L’esprit routinier des corporations ne fait que s’exagérer. Elles sont hostiles à toute innovation. En 1736, les boutonniers prétendent s’opposer à la fabrication des boutons au métier. En 1756, le roi avait autorisé Bedel à appliquer aux étoffes de coton un genre de teinture bleue, dont il était l’inventeur ; il monta son industrie, mais, en 1763, les grands teinturiers lui intentent un procès. Un chapelier de Paris, Leprevost, fabrique des chapeaux mêlés de soie ; ses confrères ne cessent de le persécuter ; en 1760, les jurés saisissent un grand nombre de ses chapeaux et il lui faut quatre années pour obtenir l’autorisation de continuer son commerce. Ainsi, à un moment où les besoins de la production s’accroissaient, les communautés de métiers constituaient une entrave à tout progrès industriel.

Ruine financière des corporations. — Les corporations sont en butte à des difficultés financières de plus en plus graves. La cause essentielle nous en apparaît clairement : ce sont les exigences croissantes de la fiscalité royale, exigences qui se manifestent surtout à la suite des guerres engagées par Louis XV.
Voici que, comme sous le règne de Louis XIV, on édicte des créations d’offices, en vue de rachats lucratifs.
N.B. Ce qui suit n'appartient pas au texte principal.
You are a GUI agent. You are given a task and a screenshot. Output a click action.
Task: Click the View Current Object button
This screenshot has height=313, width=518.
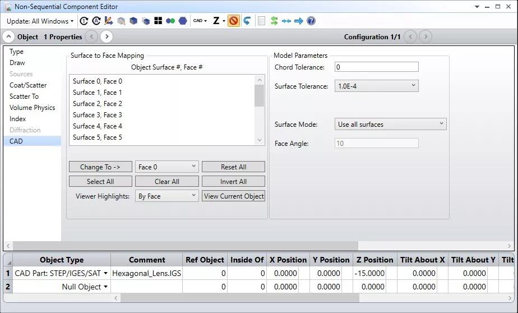(233, 196)
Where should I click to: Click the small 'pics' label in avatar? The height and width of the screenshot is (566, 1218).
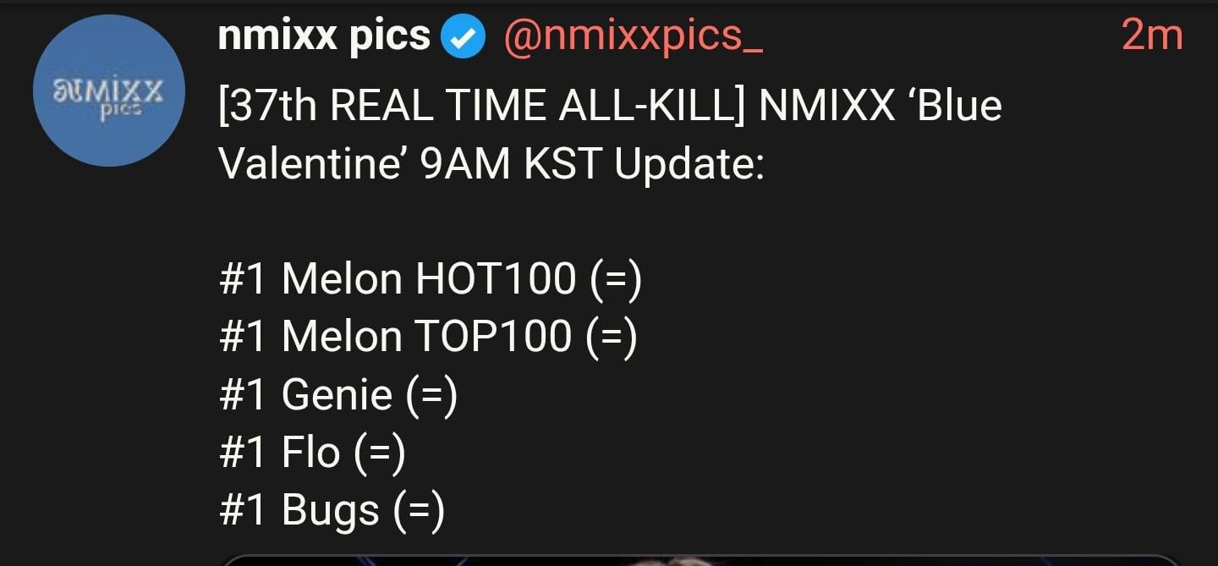coord(120,108)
En 1745, on établit des inspecteurs et contrôleurs des jurés, dont on autorise le rachat. Mais, en fait, on ne put l’opérer que très difficilement ; les corporations rennaises, par exemple, ne pouvaient trouver les 194 000 livres exigées, car elles étaient déjà ruinées par les rachats du commencement du siècle ; dans le Roussillon, l’intendant déclare qu’il est impossible de recouvrer les sommes qu’imposerait le rachat, « quand même on dépouillerait les gens de métiers de tous les meubles ou effets qu’ils peuvent avoir dans leur maison ».

Le pouvoir royal crée aussi des lettres de maîtrise, bien moins nombreuses, il est vrai, qu’au XVIIe siècle. En 1757, le roi avait promis de n’en plus délivrer ; mais, en 1767, comme il avait besoin d’argent, il créait 12 maîtrises par métier à Paris ; 8, dans les villes ayant une cour supérieure ; 4, dans celles dotées d’un présidial ; 2, dans les autres. Les communautés sont maintenant tellement endettées que souvent elles ne rachètent plus les nouvelles maîtrises. Enfin, il faut noter encore les dons, plus ou moins volontaires, comme les 514 000 livres offertes par les Six Corps de Paris, en 1759, au lendemain de la défaite de Rosbach.
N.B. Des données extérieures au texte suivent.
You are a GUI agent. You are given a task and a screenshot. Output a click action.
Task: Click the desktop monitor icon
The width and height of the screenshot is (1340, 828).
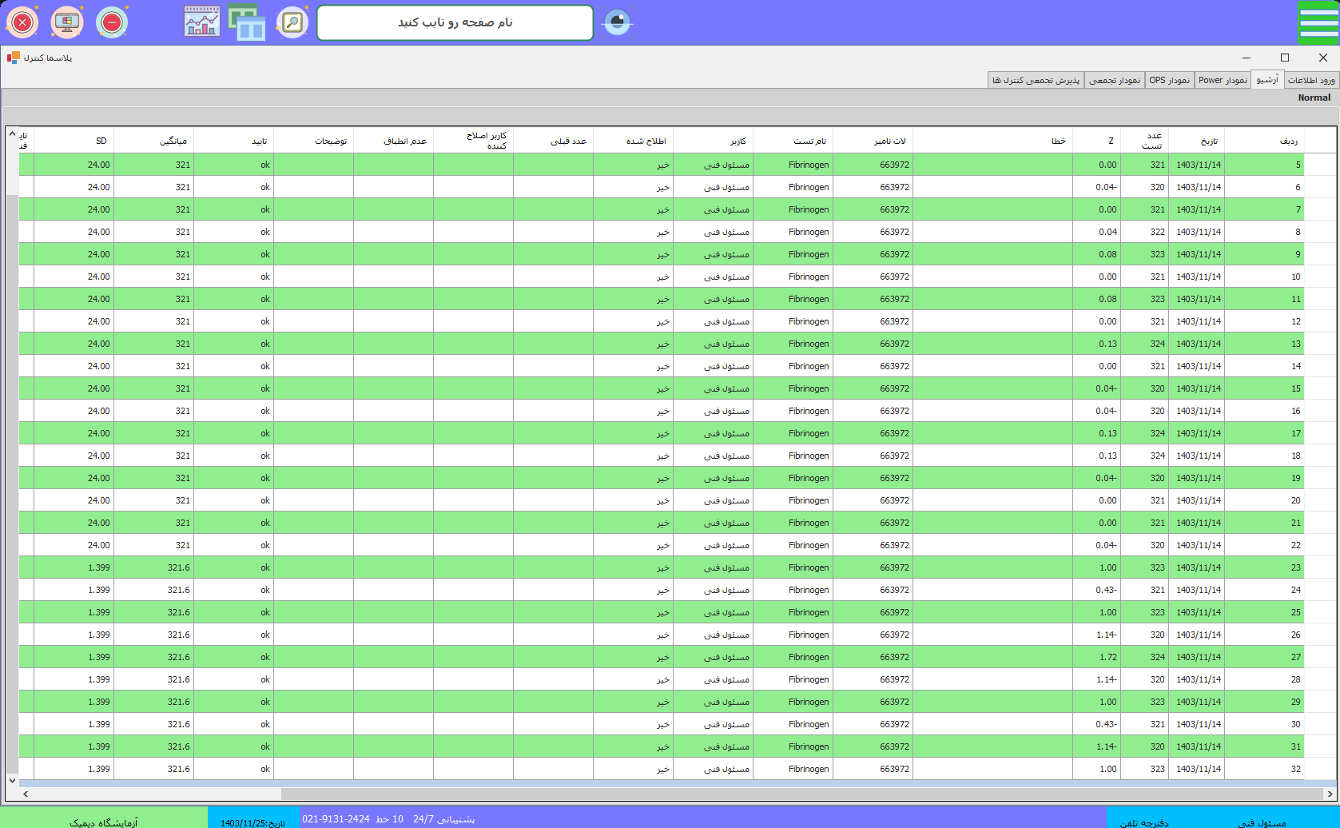(x=67, y=22)
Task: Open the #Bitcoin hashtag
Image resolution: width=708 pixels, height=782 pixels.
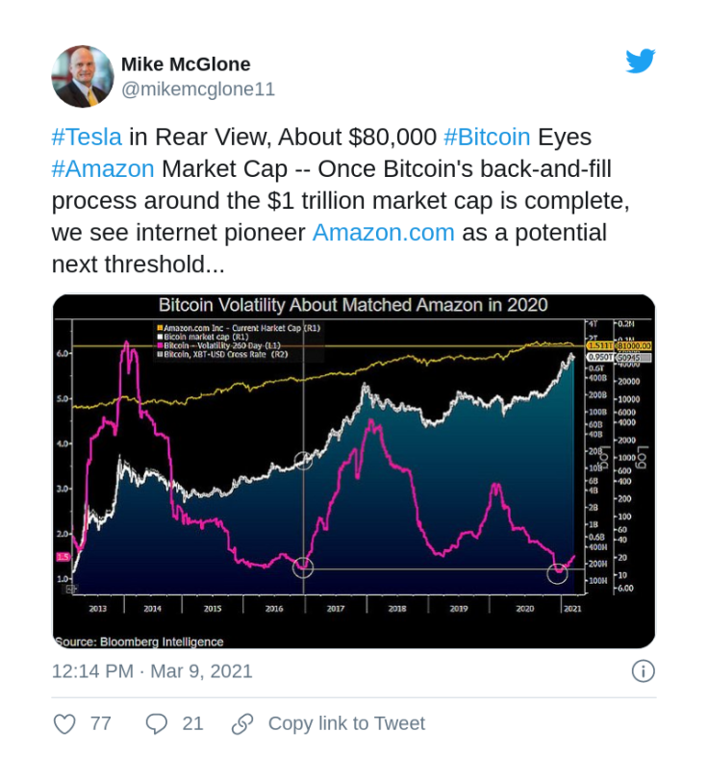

Les communautés de métiers sont toujours obérées par leurs dettes anciennes, par les procès qu’elles doivent soutenir, par leurs frais d’administration. Les emprunts accroissent les dépenses annuelles, et il faut sans cesse en contracter de nouveaux pour payer les intérêts des anciens. Il arrive un moment où les corporations ne peuvent se tirer d’affaire qu’en ayant recours à des égails, à des contributions sur leurs membres, à l’augmentation des droits de réception, etc... La ruine des communautés rejaillit donc sur leurs membres, dont la situation économique devient de plus en plus difficile, comme on peut s’en rendre compte dans le Roussillon, à Rennes, ailleurs encore. Le gouvernement se préoccupe donc, surtout après 1750, de la liquidation des dettes des communautés, et c’est cette question qui provoque précisément les premiers projets de réformes.
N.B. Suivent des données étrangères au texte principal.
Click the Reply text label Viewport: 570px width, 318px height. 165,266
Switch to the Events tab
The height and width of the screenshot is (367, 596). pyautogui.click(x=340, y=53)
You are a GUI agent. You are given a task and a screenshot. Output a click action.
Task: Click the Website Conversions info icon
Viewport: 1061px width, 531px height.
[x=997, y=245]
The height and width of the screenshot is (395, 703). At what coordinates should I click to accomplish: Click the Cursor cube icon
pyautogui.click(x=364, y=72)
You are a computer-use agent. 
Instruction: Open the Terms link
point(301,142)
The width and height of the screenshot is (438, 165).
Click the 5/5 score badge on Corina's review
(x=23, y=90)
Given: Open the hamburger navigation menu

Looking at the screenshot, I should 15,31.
Les projets de réformes. — De nombreux mémoires, surtout après 1750, réclament la restriction des monopoles corporatifs ou même un complet régime de liberté. Le secrétaire d’État Bertin, en 1761, demande qu’on réduise le nombre des corporations en en fondant plusieurs en une seule.

Profitant de l’arrivée de Turgot au pouvoir, les économistes engagent une active campagne. Ils font paraître, en 1775, un mémoire de Bigot de Sainte-Croix, Essai sur la liberté du commerce et de l’industrie, qui expose fortement tous les défauts du régime corporatif et qui demande la complète liberté du commerce et de l’industrie ; les Six Corps, pour y répondre, font rédiger par Me Delacroix un long mémoire, qui veut démontrer que la conservation des anciens privilèges est une garantie pour le public.

La réforme de Turgot. — L’édit de 1776 procédait de tout le mouvement d’idées antérieur. Dans le préambule, Turgot s’appliquait à démontrer les effets désastreux du régime corporatif sur l’industrie, les ouvriers, les consommateurs. Au droit royal il opposait le droit naturel et proclamait qu’on ne pouvait vendre le droit au travail, car ce droit était « la propriété de tout homme », et cette propriété « la première, la plus sacrée et la plus imprescriptible de toutes ». En conséquence, « il sera libre à toute personne, de quelque condition et qualité qu’elle soit », d’exercer toute espèce de commerce et même d’en « réunir plusieurs ». Les procès, ainsi que les malfaçons, seront jugés par les officiers de police. Il est défendu aux maîtres et aux ouvriers « de former aucune association ni assemblée entre eux, sous quelque prétexte que ce puisse être » ; toute confrérie est également supprimée.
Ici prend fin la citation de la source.